Si la jurisprudence a jugé que le titulaire d'une clause de réserve de propriété n'était pas obligé de déclarer sa créance pour exercer son droit de revendication, il n'en est pas pour autant exonéré s'il souhaite obtenir la réparation de son préjudice éventuel résultant de la dépréciation de la marchandise (Cour de Cassation, Chambre commerciale, 22 juillet 1986, n° 85-15.105).

Cependant, la déclaration d'une créance à titre privilégiée n'exonère pas le bénéficiaire d'une clause de réserve de propriété de l'exercice de l'action en revendication dans le délai légal de 3 mois à compter de la publication du jugement d'ouverture (combinaison des articles L. 622-122 et L.621-115 du Code de commerce).

En l'espèce, à la suite de la mise en liquidation judiciaire d'une société, un de ses créanciers partie à un contrat d'approvisionnement non exclusif incluant une clause de réserve de propriété déclare sa créance à titre privilégié. En revanche, ce même créancier n'agit pas en revendication dans le délai préfix de l'article L. 621-115 du code de commerce. Il entendait arguer de sa déclaration de créancier privilégié pour bénéficier d'un droit de préférence dans les répartitions. Le liquidateur conteste le caractère privilégié de cette créance.

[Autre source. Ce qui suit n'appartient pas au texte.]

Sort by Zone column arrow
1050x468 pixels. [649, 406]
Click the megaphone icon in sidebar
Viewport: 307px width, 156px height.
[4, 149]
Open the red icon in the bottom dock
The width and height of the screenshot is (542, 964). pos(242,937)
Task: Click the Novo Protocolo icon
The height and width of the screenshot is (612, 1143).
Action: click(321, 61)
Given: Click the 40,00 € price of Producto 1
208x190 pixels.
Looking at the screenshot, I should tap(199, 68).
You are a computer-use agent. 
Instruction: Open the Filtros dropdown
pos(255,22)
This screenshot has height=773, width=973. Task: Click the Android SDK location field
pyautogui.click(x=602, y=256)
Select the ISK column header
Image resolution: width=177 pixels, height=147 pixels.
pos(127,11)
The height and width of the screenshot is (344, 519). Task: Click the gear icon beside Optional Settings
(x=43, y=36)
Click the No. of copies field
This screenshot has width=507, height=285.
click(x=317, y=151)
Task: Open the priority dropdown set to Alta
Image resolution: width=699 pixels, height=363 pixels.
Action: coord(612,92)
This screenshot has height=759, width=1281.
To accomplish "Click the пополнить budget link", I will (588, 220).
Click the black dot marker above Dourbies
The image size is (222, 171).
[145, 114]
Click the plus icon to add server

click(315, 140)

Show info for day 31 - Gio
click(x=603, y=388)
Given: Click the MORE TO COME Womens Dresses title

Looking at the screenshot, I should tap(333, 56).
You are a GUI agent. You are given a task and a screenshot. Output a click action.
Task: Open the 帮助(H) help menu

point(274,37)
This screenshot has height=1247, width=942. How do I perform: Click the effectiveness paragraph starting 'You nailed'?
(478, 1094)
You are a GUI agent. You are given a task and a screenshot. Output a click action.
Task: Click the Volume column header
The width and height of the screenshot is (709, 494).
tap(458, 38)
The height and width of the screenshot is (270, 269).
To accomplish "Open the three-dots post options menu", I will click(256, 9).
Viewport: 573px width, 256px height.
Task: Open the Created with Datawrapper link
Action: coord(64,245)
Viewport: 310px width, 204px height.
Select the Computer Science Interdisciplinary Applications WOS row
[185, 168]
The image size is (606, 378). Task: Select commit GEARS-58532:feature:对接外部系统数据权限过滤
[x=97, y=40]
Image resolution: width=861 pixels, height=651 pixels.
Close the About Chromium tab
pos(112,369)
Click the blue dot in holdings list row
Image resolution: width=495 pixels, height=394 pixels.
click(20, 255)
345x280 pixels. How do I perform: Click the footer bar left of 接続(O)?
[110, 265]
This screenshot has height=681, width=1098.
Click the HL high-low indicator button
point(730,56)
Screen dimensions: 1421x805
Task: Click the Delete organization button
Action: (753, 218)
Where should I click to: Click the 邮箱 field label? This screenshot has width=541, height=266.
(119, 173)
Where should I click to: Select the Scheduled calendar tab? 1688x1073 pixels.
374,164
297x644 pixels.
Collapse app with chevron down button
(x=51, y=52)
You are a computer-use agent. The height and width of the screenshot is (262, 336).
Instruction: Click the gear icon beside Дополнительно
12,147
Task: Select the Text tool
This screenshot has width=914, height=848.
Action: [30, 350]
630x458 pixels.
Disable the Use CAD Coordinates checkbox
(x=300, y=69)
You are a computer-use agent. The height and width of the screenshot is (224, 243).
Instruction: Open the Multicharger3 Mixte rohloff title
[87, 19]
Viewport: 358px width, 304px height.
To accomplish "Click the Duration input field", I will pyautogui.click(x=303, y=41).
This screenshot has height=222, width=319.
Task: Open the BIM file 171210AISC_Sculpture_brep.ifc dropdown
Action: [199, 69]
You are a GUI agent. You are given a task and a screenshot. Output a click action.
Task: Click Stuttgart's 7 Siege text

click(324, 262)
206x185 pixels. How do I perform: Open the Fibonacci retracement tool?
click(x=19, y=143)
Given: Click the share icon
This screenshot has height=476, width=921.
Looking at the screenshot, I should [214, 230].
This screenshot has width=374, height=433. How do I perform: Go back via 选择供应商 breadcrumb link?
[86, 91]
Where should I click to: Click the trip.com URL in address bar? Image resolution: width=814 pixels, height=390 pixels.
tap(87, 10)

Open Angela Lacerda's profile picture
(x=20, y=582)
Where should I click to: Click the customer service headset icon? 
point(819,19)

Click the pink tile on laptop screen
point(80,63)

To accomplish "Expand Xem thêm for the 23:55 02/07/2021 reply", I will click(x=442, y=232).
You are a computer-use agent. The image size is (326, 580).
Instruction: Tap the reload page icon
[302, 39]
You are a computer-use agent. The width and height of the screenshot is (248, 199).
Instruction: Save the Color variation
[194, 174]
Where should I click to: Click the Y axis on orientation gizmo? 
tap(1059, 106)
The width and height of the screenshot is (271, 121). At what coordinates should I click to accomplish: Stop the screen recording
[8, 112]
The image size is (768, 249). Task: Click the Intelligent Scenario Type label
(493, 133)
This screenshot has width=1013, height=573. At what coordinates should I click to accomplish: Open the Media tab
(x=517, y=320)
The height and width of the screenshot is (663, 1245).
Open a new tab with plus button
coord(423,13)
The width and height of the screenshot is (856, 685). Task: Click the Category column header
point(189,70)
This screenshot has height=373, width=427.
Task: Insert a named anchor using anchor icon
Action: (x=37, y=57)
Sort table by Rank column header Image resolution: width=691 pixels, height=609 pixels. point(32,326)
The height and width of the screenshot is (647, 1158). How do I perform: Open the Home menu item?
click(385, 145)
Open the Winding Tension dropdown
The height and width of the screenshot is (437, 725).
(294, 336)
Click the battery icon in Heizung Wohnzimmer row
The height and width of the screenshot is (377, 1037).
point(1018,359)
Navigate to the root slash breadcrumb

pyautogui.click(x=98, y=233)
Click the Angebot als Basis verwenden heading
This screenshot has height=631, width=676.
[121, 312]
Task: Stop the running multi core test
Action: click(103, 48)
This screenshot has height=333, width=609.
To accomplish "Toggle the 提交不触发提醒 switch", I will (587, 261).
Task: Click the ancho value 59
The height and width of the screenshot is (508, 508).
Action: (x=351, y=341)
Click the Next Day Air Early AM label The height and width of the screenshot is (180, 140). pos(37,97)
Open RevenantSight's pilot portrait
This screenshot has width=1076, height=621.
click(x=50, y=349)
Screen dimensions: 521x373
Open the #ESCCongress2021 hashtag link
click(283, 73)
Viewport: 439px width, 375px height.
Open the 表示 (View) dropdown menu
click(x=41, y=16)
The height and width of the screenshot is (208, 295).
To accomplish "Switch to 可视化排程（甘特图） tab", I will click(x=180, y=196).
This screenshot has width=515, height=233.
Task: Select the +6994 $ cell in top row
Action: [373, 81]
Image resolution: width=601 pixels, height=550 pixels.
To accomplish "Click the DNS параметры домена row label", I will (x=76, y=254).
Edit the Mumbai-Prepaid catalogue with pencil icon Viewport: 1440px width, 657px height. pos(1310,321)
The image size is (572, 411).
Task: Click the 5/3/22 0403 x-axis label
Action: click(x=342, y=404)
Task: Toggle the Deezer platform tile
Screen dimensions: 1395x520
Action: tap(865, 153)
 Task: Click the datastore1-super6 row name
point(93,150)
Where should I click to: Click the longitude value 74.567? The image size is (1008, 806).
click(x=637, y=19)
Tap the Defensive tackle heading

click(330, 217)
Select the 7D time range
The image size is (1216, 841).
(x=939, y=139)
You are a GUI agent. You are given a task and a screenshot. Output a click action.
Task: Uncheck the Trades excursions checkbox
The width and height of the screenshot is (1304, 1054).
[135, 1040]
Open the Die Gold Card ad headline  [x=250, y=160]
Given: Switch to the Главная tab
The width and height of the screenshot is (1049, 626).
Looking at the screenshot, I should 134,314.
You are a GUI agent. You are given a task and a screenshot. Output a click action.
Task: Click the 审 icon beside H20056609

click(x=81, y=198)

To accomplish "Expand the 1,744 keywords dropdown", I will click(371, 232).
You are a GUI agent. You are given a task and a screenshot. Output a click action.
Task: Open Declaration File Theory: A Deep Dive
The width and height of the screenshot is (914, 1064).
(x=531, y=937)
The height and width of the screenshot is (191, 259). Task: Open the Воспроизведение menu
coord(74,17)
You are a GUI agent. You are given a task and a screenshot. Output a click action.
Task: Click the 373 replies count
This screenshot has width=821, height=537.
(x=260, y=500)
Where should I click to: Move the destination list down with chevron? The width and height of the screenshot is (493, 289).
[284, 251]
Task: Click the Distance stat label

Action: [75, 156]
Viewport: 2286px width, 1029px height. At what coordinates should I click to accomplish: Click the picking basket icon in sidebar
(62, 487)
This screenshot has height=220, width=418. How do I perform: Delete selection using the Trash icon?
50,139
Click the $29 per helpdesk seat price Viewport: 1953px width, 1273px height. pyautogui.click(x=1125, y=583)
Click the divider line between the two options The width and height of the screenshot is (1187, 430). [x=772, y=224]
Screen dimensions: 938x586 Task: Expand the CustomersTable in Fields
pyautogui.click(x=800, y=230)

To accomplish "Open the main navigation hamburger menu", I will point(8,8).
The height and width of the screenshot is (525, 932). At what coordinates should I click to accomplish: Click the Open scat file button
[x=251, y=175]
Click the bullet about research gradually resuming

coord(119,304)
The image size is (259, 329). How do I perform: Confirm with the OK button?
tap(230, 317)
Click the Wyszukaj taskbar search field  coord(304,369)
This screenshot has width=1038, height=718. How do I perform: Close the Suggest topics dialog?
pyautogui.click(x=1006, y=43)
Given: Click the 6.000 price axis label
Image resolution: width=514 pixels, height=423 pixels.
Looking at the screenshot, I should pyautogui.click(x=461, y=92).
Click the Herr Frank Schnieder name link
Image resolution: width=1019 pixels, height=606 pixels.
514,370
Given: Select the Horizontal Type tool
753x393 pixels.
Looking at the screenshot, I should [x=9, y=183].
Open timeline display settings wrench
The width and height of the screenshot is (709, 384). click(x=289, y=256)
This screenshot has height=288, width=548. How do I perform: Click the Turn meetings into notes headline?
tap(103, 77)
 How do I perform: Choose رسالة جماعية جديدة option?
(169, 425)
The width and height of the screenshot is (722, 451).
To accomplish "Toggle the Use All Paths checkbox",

La Cour de cassation refuse alors l'assimilation entre créance privilégiée des procédures collectives et sûretés du Code civil. Elle affirme que le défaut d'exercice de l'action en revendication par le créancier rend sa créance inopposable à la procédure collective.

De deux choses; l'une, soit le créancier déclare sa créance et exerce l'action en revendication dans le délai imparti, soit il ne déclare pas sa créance ou n'exerce pas l'action dans le délai préfix, et sa créance devenant inopposable à la procédure collective, le bien objet de la clause sera sûrement vendu par l'administrateur ou le liquidateur et la somme ainsi collectée sera partagée entre les créanciers de la procédure en cas de liquidation. 

Rappelons que si le contrat de vente contenant la clause est publié, le créancier doit être averti d'avoir à déclarer sa créance

En cas de revente du bien objet de la clause, si le prix est supérieur à la créance, le vendeur doit restituer le surplus à la procédure collective. 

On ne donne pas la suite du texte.